**** Text provided
From Ground Water Currents, September 1996, Issue No. 16

Natural Attenuation Research at Dover

An extensive four-year research program is in progress at Dover Air Force Base in Delaware. The Dover study is being conducted by the Remediation Technologies Development Forum's (RTDF) Bioremediation of Chlorinated Solvent Consortium. This study will contribute greatly to a fundamental scientific understanding of natural attenuation as a remedy for chlorinated solvent contamination. To date, acceptance of natural attenuation of chlorinated solvents has been largely site specific. The protocol being used at Dover and the information to be obtained will be applicable for the assessment and understanding of other sites. The Dover site offers the opportunity not only to assess the contributions of reductive dehalogenation but other multiple processes as well, including both aerobic and anaerobic reactions.
********
**** Supplied material
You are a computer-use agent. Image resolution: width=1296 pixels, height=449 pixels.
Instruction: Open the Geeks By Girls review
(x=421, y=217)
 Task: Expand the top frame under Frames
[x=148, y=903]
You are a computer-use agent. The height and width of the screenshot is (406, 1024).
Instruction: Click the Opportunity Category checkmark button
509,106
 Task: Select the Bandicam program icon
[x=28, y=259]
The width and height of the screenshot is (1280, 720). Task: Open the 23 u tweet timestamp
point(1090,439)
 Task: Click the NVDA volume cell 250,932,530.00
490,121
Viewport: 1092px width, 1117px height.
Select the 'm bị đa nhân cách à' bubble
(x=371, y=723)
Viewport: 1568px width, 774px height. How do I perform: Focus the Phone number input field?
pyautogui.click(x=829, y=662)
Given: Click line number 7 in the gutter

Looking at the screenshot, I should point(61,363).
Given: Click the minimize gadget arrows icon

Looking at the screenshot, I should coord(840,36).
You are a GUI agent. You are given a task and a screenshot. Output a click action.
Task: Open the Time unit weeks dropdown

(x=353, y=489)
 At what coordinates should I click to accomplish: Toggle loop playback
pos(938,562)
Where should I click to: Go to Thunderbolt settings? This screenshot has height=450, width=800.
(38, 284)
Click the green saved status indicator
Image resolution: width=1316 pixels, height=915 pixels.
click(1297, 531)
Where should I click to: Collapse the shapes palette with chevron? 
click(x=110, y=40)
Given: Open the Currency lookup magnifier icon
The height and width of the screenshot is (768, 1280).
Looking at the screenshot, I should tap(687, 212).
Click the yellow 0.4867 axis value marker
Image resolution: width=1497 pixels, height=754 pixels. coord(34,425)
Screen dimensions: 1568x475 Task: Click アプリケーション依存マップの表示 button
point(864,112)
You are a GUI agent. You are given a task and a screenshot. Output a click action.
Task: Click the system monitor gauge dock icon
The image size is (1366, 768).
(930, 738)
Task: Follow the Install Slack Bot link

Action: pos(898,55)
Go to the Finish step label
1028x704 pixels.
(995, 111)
********
◆ Task 1 ◆
In the article on natural attenuation research at Dover, which group is conducting the Dover study?
◆ Task 2 ◆
Reproduce the stretch of the article on natural attenuation research at Dover from "Natural Attenuation Research" through "and anaerobic reactions.".
The listing is separate material that stands apart from the article on natural attenuation research at Dover.

◆ Task output 1 ◆
The Remediation Technologies Development Forum's (RTDF) Bioremediation of Chlorinated Solvent Consortium.

◆ Task output 2 ◆
Natural Attenuation Research at Dover

An extensive four-year research program is in progress at Dover Air Force Base in Delaware. The Dover study is being conducted by the Remediation Technologies Development Forum's (RTDF) Bioremediation of Chlorinated Solvent Consortium. This study will contribute greatly to a fundamental scientific understanding of natural attenuation as a remedy for chlorinated solvent contamination. To date, acceptance of natural attenuation of chlorinated solvents has been largely site specific. The protocol being used at Dover and the information to be obtained will be applicable for the assessment and understanding of other sites. The Dover site offers the opportunity not only to assess the contributions of reductive dehalogenation but other multiple processes as well, including both aerobic and anaerobic reactions.